Written instruction: Can you carry on the commentary below about the GP Strategies sale, picking up after its last sentence?

--- Text section ---

One of our larger holdings agreed to sell itself last week at what we would consider a fair price. This has been a long and winding road that involved “activeness.” As noted in our November 21, 2019 SEC filling:

CSC has carefully monitored the Issuer’s difficulty over a multi-year period in achieving acceptable revenue growth, the associated lack of acceptable profitability, the management changes, and the systems implementation problems. In light of the recently announced sale of the Tuition Program Management at a multiple of 3 times revenue when GPX overall sells at a multiple of .5 times revenue, CSC believes that GPX is severely undervalued and there is a material question mark regarding the risk-adjusted present value of management’s operating plan. Therefore, it is incumbent upon the Board of Directors of GPX (the “Board”) to explore strategic alternatives that could further highlight the underlying value of the Issuer versus its current share price. The Reporting Persons expect to engage the Board and the management team in this process and thus are changing their filing to “Active” status.

Getting people to see things your way in a corporate setting is an interesting dynamic. Sometimes it’s worse than interesting as darker human motives can surface that call into question quaint notions of “fiduciary responsibility.” In this case, that was not the case, but some elbows needed to be sharpened as it is not always easy for people to understand that “Plan A” has had sufficient time to be proven simply not doable. GP Strategies “needs” a larger platform in order to properly cross-sell and better monetize their IP across a global scale. It was highly unlikely to achieve it on their own.

--- Given data ---

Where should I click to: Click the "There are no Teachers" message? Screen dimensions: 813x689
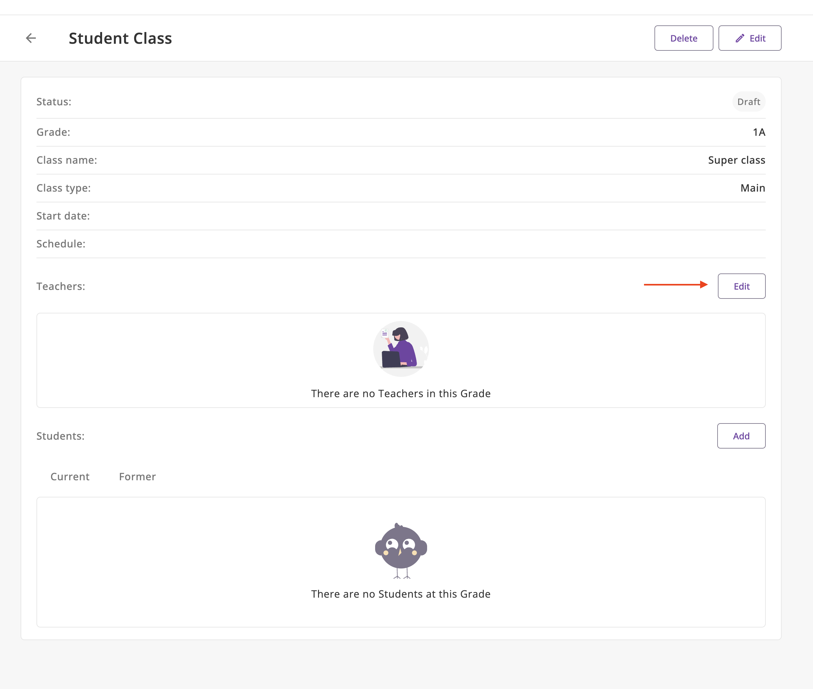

---

Result below:
Additionally, we have sometimes found it the case that what seems like a good idea in a conference room is completely the antithesis of what the “market” is looking for. Case in point – CEO Adam Stedham – was originally made interim CEO after the effective retirement of long-time CEO Scott Greenberg. Not a good idea in our view. Adam knew what he was doing, and needed the authority to do it. He was made “official” CEO shortly after the first press release, with a little help from certain shareholders. And to his credit and we thank him for it, he transcended the natural temptation to see his ascendance to the top job as the beginning of a reign. He will now be known as “the guy who took a single-digit stock, cut costs, made great asset sales at accretive to shareholder prices, and got the company sold for shareholders at $20.85.” His resume may be available for your review! It was the right move in the right company at the right time, and to get management and the Board to see this for what it really was is, and without a public abuse program…is sadly much more rare than it should be. Thank you team GPX.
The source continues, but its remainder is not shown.